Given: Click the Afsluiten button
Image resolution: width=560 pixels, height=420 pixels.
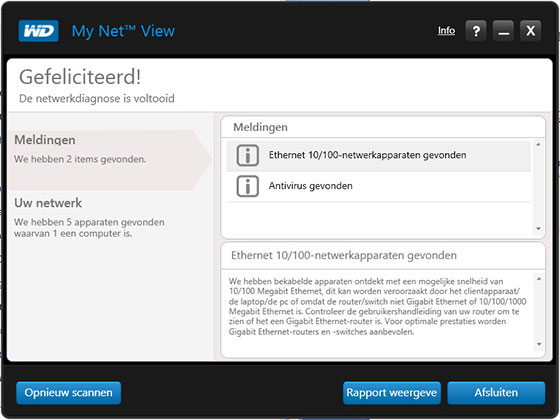Looking at the screenshot, I should pyautogui.click(x=496, y=393).
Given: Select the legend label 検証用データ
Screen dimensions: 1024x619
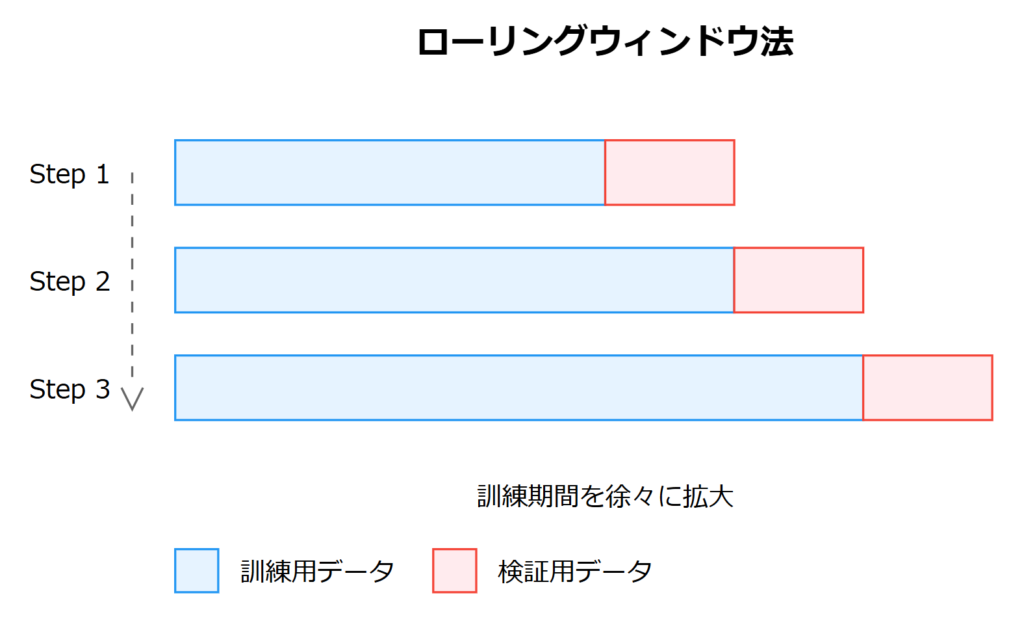Looking at the screenshot, I should coord(575,571).
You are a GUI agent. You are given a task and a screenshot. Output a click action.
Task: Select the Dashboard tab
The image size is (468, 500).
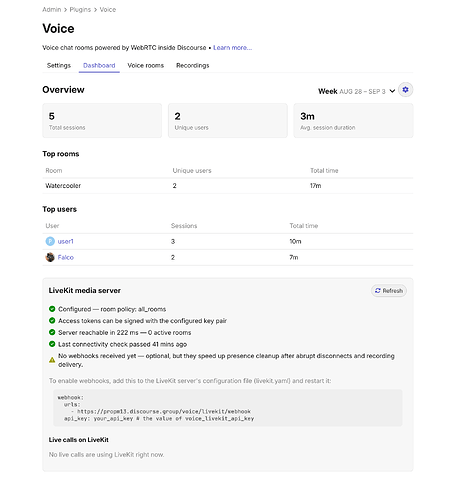99,65
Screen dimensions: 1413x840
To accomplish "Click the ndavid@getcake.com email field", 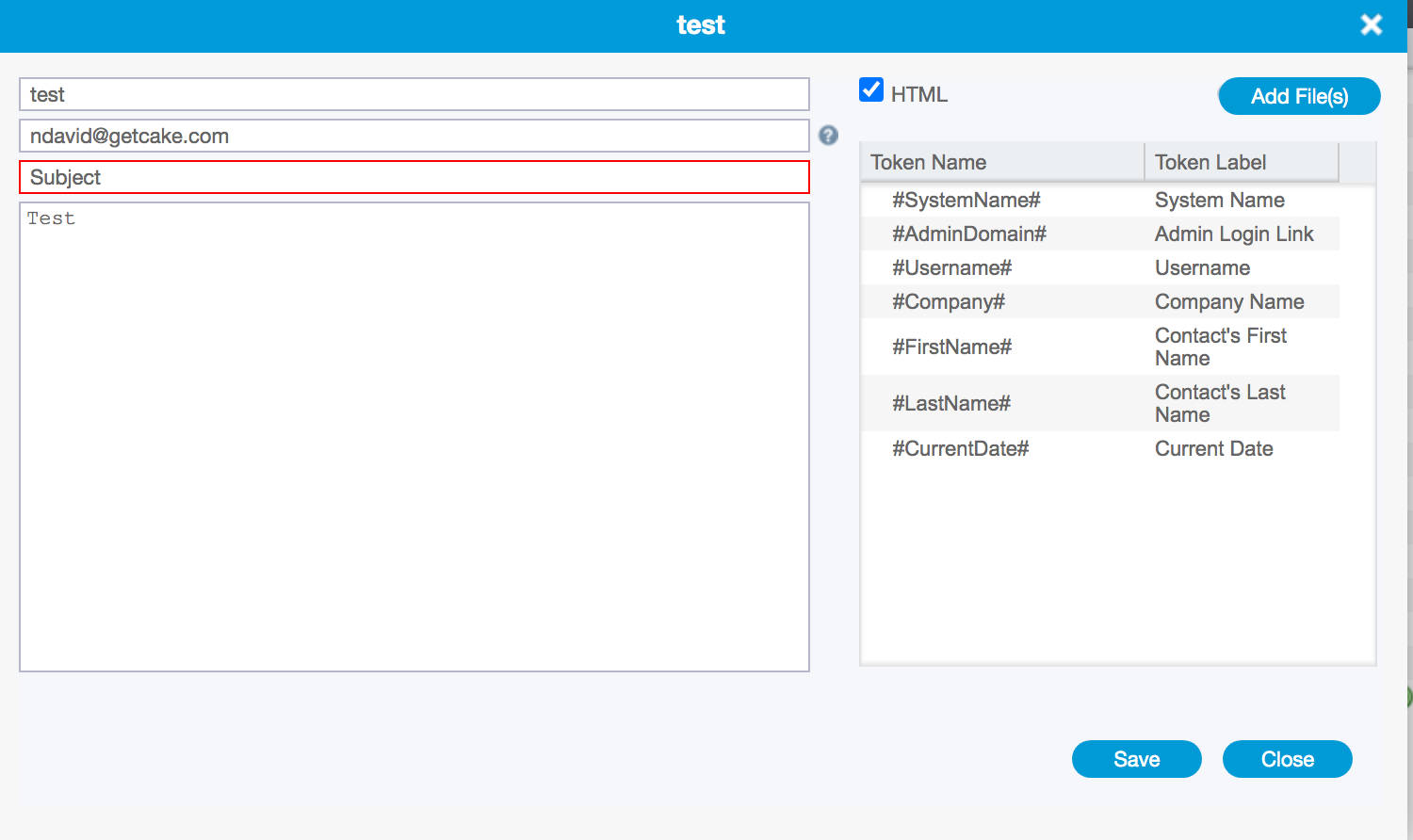I will [x=414, y=136].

########################################

--- Exercise objective ---
Extract every line above containing the word "Select".

--- Written solution ---
Given: Select the legend label 検証用データ
Task: Select the Dashboard tab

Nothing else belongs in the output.